Evidemment, ces "arrangements" ne sont plus de mise quand il s'agit de paroles à charge (puisque dans le paragraphe suivant Renaud Camus évoque Marc Weitzmann, niant avoir prononcé les paroles que Camus lui prêtaient): dans cette configuration tout devient extrêmement délicat. Mais ce n'est plus la même situation.
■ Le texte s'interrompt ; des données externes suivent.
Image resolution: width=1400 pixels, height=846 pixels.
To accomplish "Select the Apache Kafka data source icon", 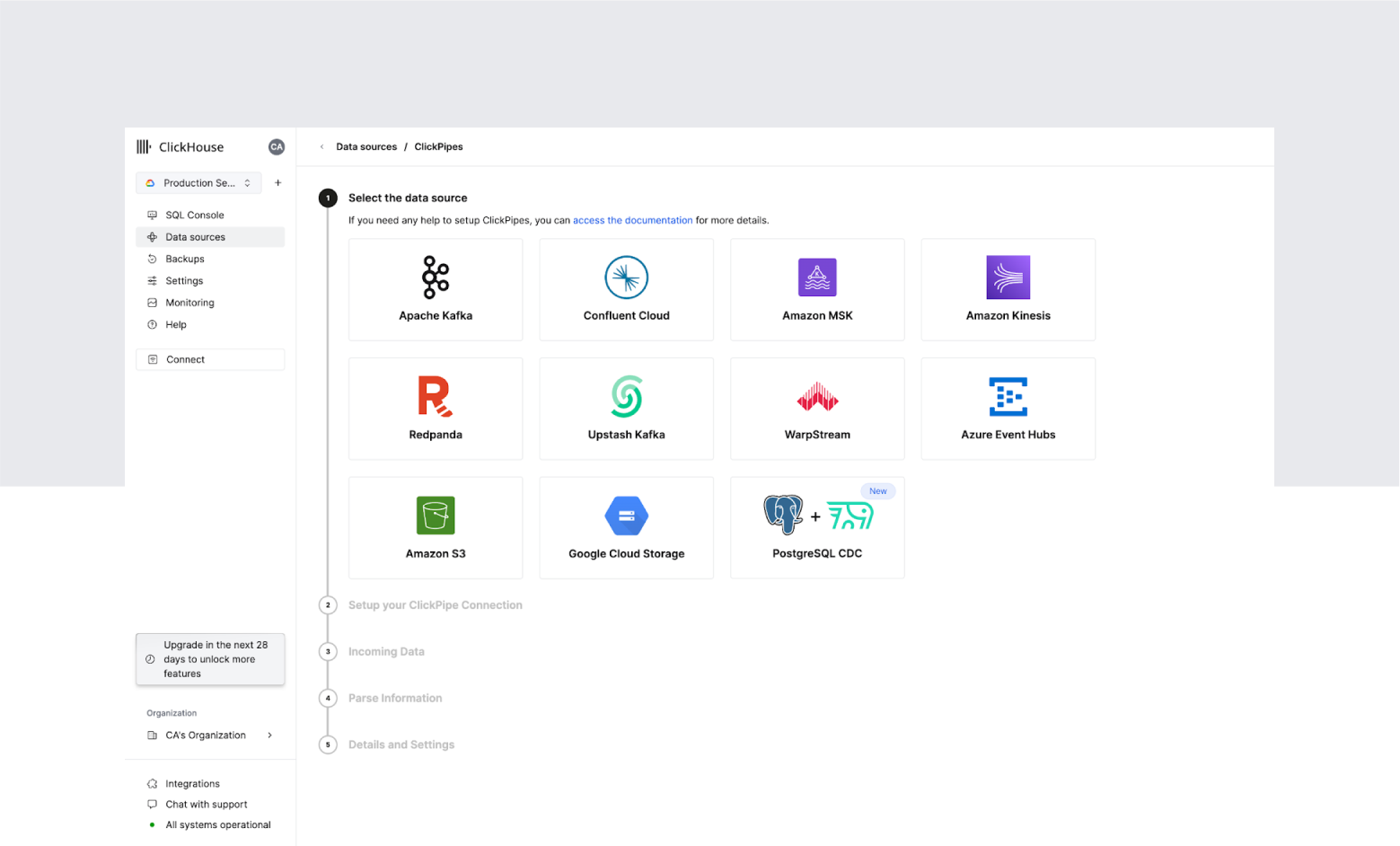I will (436, 278).
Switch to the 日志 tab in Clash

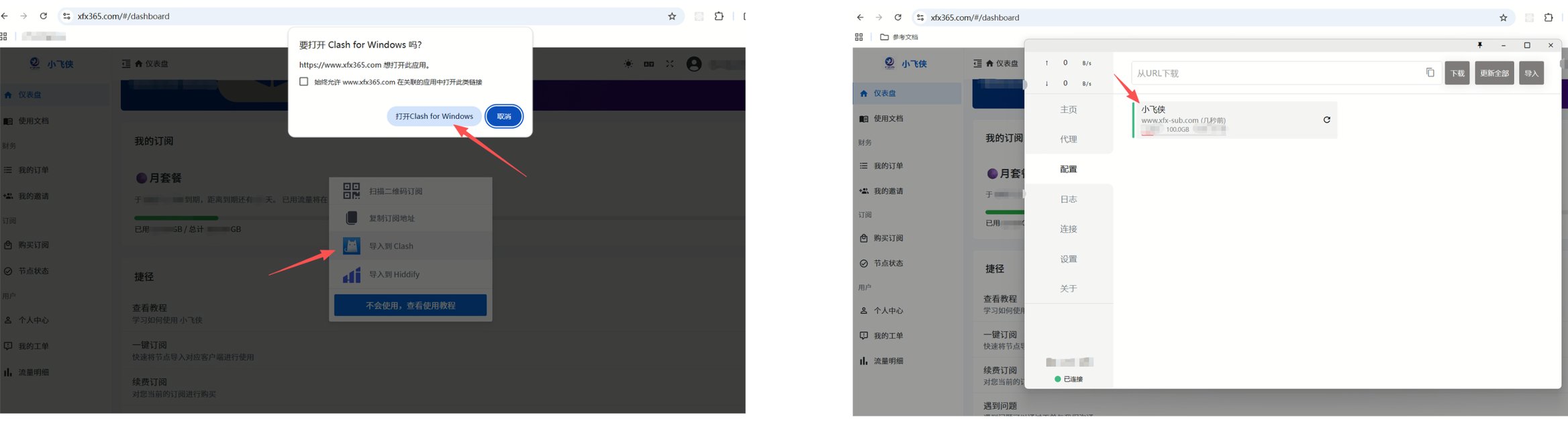pyautogui.click(x=1068, y=199)
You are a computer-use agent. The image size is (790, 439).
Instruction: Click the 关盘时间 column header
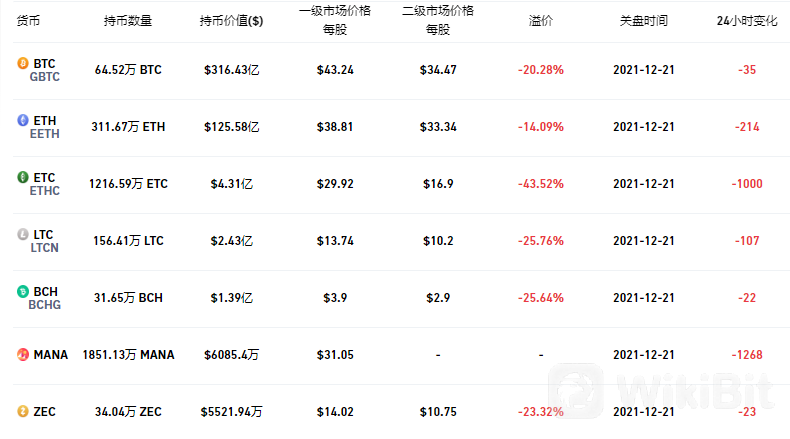point(643,21)
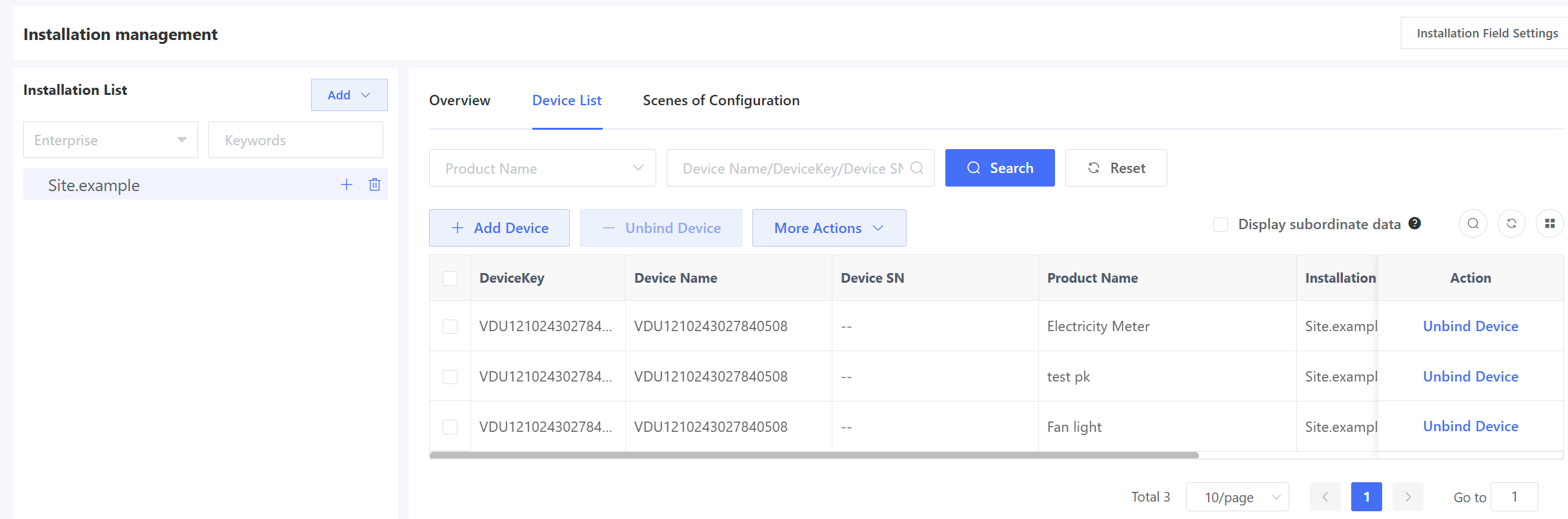The height and width of the screenshot is (519, 1568).
Task: Click the round search icon above the table
Action: (1473, 224)
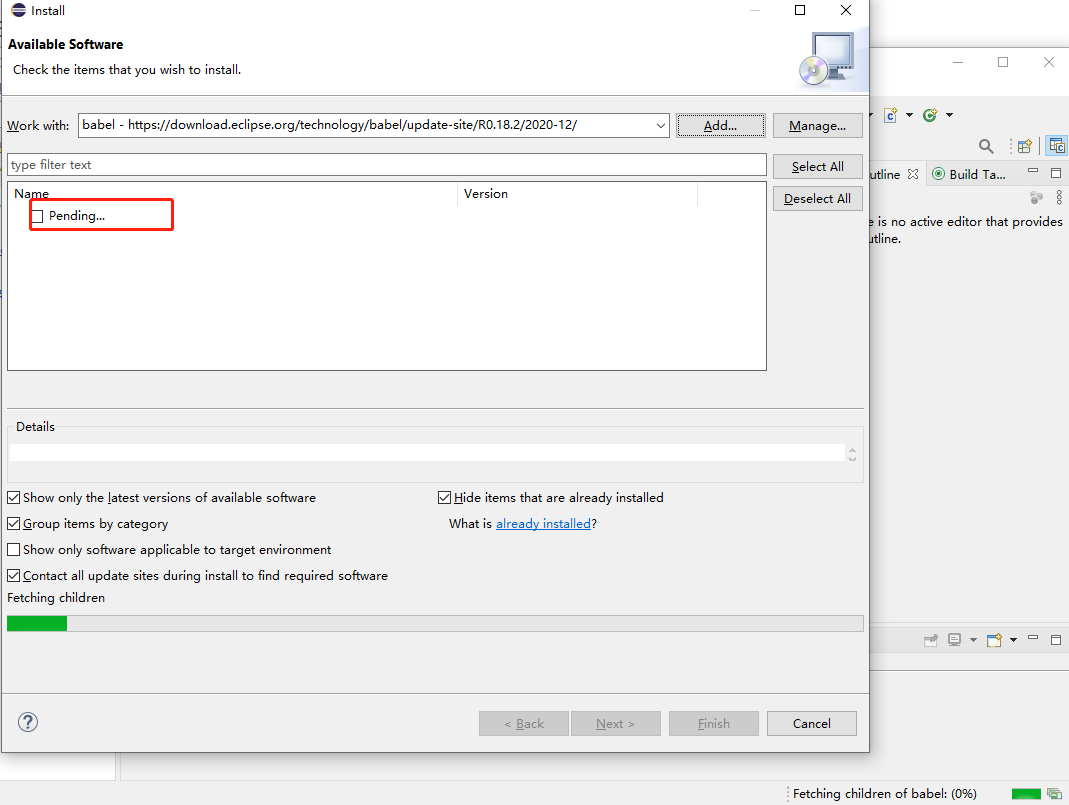Select the highlighted C/C++ perspective icon
The height and width of the screenshot is (805, 1069).
tap(1056, 147)
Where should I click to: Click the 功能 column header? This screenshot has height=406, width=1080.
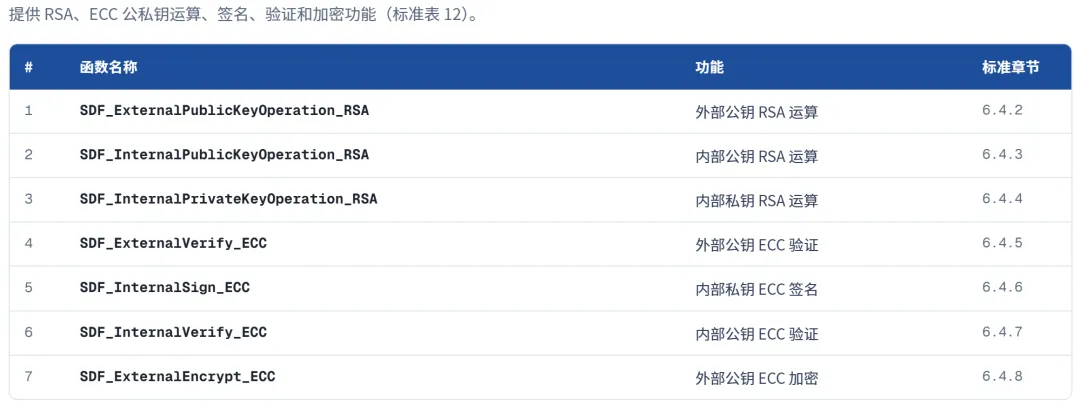tap(709, 68)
Il est parfois difficile de comprendre (d'admettre: la compréhension refuse de s'imposer à la conscience) que Renaud Camus semble considérer que toutes les situations se valent, doivent être traitées selon les mêmes règles: ce serait à la rigueur exact du point de vue d'une justice appliquée mécaniquement, sans considération du contexte, mais n'est-ce pas exactement pour l'inverse qu'il plaide, dans Du sens par exemple, quand il définit la littérature comme l'art de la nuance, de l'écart? Ou serait-ce pour cela qu'il écrit, pour trouver un lieu où il puisse (s')autoriser cet écart, ce jeu, qu'il accepte si mal dans la vie quotidienne? (Mais le statut du journal? Vie quotidienne ou littérature?)

Je m'égare.

Relevé des pages de Gérad Pesson citant Camus: 30, 36, 39, 55, 61, 80-81, 113, 129, 308.
J'avais eu connaissance d'un livret d'opéra que Camus devait écrire pour Pesson. Je me demandais ce qu'il était advenu du projet (je suis loin d'avoir lu tous les journaux). Voici la réponse, qui laisse planer une ombre sur Théâtre ce soir:
Vu Renaud Camus pour lui présenter mes dernières recommandations avant qu'il finisse Pastorale. Il ne s'agit plus, dans son esprit, d'un livret, mais d'un livre dans son propre catalogue en liaison avec la thématique des Eglogues où je taillerai ce dont j'ai besoin (il m'avait dit il y a un an avec une certaine méfiance: "Au fond, vous cherchez un tailleur, pas un couturier"). Ce système a l'avantage de réintroduire, par défaut, une souplesse que ni ma tyrannie, ni ses réserves n'auraient permise et m'assure une assez grande liberté puisque l'Ur-version demeurerait intouchée par mes coupures que j'annonçais sauvages.
Cran d'arrêt du beau temps, p.39 - novembre 1991

Lettre à Renaud Camus, que je remettais d'écrire de semaine en semaine, lui disant que le livret auquel nous avons abouti par corrections et concessions successives, ne peut fonctionner, ni musicalement, ni scéniquement (mais c'est tout un). J'émets le souhait d'importantes modifications qu'il refusera sans doute, par lassitude, et il aura raison. Mais il m'avait prévenu en 89. Il m'avait parlé aussi du projet non réalisé avec Carmelo Bene. Dit qu'il n'était pas fait pour la scène.
Ibid., p.80-81 - septembre 1992
En 1991, frémissement du côté des Églogues. Qu'est devenu ce livret?
1993 : Il est possible d'entendre un mouvement du Gel par jeu ici, présenté par Renaud Camus.